Essential Protein Power
Protein is critical to prevent the continuation of muscle breakdown. For about an hour after we exercise, muscle breakdown occurs. Providing your body with protein (amino acids) helps to protect your muscle mass and enables your muscle to recover and rebuild. Consume 15 to 20 grams of protein to kick-start muscle repair. Examples of high-quality protein could be a Greek yogurt with fruit or a high-protein energy bar.
Hydration is Key
During your exercise, you've likely lost a significant amount of fluid through sweat. It is critical to stay hydrated for many reasons including: electrolyte balance, energy levels, mental clarity, etc. Strive for at least 20 oz of fluid, which includes approximately 200 mg of sodium. Sodium is an essential electrolyte and will help to boost fluid absorption. Choose from 100% fruit juice mixed with water, a smoothie or sports drink.
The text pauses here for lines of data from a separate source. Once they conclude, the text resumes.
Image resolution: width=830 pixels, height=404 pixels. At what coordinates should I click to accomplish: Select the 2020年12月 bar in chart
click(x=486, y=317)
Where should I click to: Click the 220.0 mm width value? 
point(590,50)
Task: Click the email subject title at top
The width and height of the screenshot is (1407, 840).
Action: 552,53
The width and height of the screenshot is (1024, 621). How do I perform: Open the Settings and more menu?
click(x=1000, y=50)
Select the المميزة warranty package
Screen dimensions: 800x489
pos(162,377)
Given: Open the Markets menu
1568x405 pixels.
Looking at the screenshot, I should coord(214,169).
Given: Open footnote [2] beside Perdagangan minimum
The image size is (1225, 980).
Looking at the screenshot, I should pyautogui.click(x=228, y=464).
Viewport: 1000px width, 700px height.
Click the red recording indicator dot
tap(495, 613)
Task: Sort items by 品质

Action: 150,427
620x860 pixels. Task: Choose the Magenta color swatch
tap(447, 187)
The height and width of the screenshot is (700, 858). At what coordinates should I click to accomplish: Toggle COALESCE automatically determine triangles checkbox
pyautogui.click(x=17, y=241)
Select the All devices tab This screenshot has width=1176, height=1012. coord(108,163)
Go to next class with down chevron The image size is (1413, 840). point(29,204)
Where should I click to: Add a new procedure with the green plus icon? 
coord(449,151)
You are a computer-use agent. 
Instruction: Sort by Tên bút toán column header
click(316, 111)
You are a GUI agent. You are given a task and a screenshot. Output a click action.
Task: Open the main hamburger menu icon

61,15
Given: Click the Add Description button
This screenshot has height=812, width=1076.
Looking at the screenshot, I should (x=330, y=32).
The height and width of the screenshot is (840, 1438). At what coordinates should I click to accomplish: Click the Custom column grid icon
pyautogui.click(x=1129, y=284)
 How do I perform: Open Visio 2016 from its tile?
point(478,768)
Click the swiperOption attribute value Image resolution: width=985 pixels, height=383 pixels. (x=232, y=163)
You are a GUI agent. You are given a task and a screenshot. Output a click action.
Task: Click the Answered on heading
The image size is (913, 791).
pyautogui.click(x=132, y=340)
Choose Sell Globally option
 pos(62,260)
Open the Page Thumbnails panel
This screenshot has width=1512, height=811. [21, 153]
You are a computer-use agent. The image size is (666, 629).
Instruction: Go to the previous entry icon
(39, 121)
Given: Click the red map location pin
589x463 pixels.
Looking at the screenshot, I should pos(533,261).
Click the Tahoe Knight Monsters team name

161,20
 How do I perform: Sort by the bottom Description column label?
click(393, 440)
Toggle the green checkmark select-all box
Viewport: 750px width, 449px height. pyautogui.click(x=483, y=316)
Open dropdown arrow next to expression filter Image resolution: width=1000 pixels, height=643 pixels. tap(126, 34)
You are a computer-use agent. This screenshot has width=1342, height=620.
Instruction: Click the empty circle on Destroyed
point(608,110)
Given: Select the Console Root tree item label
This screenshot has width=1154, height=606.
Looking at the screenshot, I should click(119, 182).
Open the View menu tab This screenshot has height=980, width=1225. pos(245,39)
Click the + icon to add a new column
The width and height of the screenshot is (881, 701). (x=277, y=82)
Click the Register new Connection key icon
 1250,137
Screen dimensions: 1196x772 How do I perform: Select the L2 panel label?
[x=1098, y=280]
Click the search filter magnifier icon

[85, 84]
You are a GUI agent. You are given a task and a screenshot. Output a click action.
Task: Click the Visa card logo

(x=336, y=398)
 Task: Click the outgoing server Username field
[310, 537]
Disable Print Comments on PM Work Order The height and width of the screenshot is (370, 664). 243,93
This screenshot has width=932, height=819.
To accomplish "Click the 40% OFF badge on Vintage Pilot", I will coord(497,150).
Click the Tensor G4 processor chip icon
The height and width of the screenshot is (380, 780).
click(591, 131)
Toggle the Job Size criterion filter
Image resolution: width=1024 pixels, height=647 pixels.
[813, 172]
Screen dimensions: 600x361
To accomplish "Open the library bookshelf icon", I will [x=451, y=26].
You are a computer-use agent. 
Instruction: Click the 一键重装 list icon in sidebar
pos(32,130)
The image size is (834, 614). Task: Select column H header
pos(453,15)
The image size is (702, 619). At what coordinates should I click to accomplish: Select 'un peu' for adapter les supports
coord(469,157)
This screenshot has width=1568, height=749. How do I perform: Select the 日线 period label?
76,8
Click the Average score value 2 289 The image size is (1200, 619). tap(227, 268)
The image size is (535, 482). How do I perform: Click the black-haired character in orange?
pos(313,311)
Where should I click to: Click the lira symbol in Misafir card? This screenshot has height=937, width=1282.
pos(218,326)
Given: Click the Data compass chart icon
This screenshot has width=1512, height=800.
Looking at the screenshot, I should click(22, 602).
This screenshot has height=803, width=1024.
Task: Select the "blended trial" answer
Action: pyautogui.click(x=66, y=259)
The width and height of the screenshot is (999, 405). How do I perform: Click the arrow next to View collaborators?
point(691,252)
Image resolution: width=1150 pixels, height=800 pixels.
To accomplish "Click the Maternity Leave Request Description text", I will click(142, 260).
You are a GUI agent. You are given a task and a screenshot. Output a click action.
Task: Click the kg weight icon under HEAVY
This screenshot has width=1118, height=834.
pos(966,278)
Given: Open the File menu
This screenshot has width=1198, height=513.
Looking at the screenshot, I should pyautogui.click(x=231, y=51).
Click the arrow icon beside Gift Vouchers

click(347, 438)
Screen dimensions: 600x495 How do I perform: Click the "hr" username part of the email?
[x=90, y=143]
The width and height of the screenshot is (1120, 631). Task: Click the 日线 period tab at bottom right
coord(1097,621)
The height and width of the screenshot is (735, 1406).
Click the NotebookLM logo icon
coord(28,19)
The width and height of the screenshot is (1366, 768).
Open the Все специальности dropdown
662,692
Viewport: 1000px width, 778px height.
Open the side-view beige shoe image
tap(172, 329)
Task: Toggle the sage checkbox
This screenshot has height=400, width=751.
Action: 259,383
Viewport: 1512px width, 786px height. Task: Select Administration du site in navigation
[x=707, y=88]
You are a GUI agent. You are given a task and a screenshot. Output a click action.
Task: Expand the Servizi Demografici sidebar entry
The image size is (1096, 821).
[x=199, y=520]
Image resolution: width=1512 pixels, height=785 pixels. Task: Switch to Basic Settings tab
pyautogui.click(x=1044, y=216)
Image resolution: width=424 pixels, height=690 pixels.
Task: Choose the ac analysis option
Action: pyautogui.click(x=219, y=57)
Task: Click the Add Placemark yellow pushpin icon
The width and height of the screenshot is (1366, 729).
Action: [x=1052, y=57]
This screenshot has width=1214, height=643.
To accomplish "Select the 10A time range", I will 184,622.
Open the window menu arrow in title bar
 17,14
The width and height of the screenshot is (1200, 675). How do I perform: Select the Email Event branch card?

Stay Alcohol-Free Post-Exercise
Chances are, you're dehydrated - alcohol is only going to make matters worse. If you're really wanting a beer or your favorite mixed drink, it's best to wait a few hours until you have rehydrated properly. Be sure to also eat a solid meal before reaching for a cold one as well!
Think You're Done? Not Yet!
If you've just completed a race or exercised hard for a long period of time, you will ideally want to focus on your intake for the next 48 hours or so. Shoot for healthy carbohydrates (whole grains, fruits, vegetables, low and non-fat dairy, nuts and seeds) and include sources of high-quality protein at each meal and snack. Doing so will ensure you're refueling properly and will feel at the top of your game for your next workout or race!
NUTRITION TIPS TO KEEP IN MIND: If you're the type of person who constantly is getting stomach upset, you may want to analyze your diet more closely. Are you eating a lot of fiber prior to your bouts of exercise? Drinking a lot of caffeine during the day? Do you consume artificial sweeteners such as Splenda, Sweet and Low, Equal, etc.? If so, these may be the culprit. Do your best to eliminate or limit your consumption and see if it makes any difference.